BEGIN Material provided

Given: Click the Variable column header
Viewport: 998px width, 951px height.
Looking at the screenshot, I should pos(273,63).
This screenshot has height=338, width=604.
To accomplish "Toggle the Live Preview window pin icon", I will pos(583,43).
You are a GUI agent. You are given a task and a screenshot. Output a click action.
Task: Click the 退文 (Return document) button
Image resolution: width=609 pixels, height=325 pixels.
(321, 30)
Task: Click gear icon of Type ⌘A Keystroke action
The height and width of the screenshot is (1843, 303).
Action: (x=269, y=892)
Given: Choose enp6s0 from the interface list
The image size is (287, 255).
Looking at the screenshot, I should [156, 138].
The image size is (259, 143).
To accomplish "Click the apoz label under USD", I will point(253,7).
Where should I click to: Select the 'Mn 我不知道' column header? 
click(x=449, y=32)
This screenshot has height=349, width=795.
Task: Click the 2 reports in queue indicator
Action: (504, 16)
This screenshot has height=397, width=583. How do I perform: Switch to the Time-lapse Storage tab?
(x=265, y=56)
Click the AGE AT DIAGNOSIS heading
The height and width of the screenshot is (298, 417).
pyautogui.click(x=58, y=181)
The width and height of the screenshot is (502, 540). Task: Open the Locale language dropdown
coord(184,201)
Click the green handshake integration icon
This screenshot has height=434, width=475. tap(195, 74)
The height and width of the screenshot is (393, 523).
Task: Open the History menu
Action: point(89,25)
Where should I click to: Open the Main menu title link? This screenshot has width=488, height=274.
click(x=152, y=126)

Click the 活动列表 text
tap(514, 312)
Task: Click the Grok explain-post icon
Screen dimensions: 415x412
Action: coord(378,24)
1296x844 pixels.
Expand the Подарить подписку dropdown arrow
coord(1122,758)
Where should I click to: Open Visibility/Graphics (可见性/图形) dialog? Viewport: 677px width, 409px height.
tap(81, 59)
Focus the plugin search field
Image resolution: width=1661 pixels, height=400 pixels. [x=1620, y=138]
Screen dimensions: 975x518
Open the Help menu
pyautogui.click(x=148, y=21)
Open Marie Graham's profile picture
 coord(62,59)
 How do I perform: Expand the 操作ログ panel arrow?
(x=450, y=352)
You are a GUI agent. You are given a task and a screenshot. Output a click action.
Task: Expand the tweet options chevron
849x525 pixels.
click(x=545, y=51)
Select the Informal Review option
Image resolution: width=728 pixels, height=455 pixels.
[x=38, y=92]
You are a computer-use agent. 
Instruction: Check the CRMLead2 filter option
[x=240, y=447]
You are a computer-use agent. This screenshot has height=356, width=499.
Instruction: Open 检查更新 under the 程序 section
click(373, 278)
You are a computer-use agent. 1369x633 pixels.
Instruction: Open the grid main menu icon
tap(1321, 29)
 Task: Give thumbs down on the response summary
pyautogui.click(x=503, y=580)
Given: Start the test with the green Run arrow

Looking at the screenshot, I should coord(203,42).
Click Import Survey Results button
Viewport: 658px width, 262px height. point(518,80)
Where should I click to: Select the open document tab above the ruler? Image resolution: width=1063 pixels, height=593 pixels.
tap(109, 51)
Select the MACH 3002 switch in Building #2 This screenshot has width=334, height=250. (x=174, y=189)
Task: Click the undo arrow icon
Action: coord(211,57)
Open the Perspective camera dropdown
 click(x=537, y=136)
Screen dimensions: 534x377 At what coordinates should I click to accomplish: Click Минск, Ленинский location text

END Material provided

### Exercise description
Give every entry in the listing above again, exactly as written.

### Exercise answer
Given: Click the Variable column header
Viewport: 998px width, 951px height.
Looking at the screenshot, I should pos(273,63).
This screenshot has height=338, width=604.
To accomplish "Toggle the Live Preview window pin icon", I will pos(583,43).
You are a GUI agent. You are given a task and a screenshot. Output a click action.
Task: Click the 退文 (Return document) button
Image resolution: width=609 pixels, height=325 pixels.
(321, 30)
Task: Click gear icon of Type ⌘A Keystroke action
The height and width of the screenshot is (1843, 303).
Action: (x=269, y=892)
Given: Choose enp6s0 from the interface list
The image size is (287, 255).
Looking at the screenshot, I should [156, 138].
The image size is (259, 143).
To accomplish "Click the apoz label under USD", I will point(253,7).
Where should I click to: Select the 'Mn 我不知道' column header? 
click(x=449, y=32)
This screenshot has height=349, width=795.
Task: Click the 2 reports in queue indicator
Action: (504, 16)
This screenshot has height=397, width=583. How do I perform: Switch to the Time-lapse Storage tab?
(x=265, y=56)
Click the AGE AT DIAGNOSIS heading
The height and width of the screenshot is (298, 417).
pyautogui.click(x=58, y=181)
The width and height of the screenshot is (502, 540). Task: Open the Locale language dropdown
coord(184,201)
Click the green handshake integration icon
This screenshot has height=434, width=475. tap(195, 74)
The height and width of the screenshot is (393, 523).
Task: Open the History menu
Action: point(89,25)
Where should I click to: Open the Main menu title link? This screenshot has width=488, height=274.
click(x=152, y=126)

Click the 活动列表 text
tap(514, 312)
Task: Click the Grok explain-post icon
Screen dimensions: 415x412
Action: coord(378,24)
1296x844 pixels.
Expand the Подарить подписку dropdown arrow
coord(1122,758)
Where should I click to: Open Visibility/Graphics (可见性/图形) dialog? Viewport: 677px width, 409px height.
tap(81, 59)
Focus the plugin search field
Image resolution: width=1661 pixels, height=400 pixels. [x=1620, y=138]
Screen dimensions: 975x518
Open the Help menu
pyautogui.click(x=148, y=21)
Open Marie Graham's profile picture
 coord(62,59)
 How do I perform: Expand the 操作ログ panel arrow?
(x=450, y=352)
You are a GUI agent. You are given a task and a screenshot. Output a click action.
Task: Expand the tweet options chevron
849x525 pixels.
click(x=545, y=51)
Select the Informal Review option
Image resolution: width=728 pixels, height=455 pixels.
[x=38, y=92]
You are a computer-use agent. 
Instruction: Check the CRMLead2 filter option
[x=240, y=447]
You are a computer-use agent. This screenshot has height=356, width=499.
Instruction: Open 检查更新 under the 程序 section
click(373, 278)
You are a computer-use agent. 1369x633 pixels.
Instruction: Open the grid main menu icon
tap(1321, 29)
 Task: Give thumbs down on the response summary
pyautogui.click(x=503, y=580)
Given: Start the test with the green Run arrow

Looking at the screenshot, I should coord(203,42).
Click Import Survey Results button
Viewport: 658px width, 262px height. point(518,80)
Where should I click to: Select the open document tab above the ruler? Image resolution: width=1063 pixels, height=593 pixels.
tap(109, 51)
Select the MACH 3002 switch in Building #2 This screenshot has width=334, height=250. (x=174, y=189)
Task: Click the undo arrow icon
Action: coord(211,57)
Open the Perspective camera dropdown
 click(x=537, y=136)
Screen dimensions: 534x377 At what coordinates should I click to accomplish: Click Минск, Ленинский location text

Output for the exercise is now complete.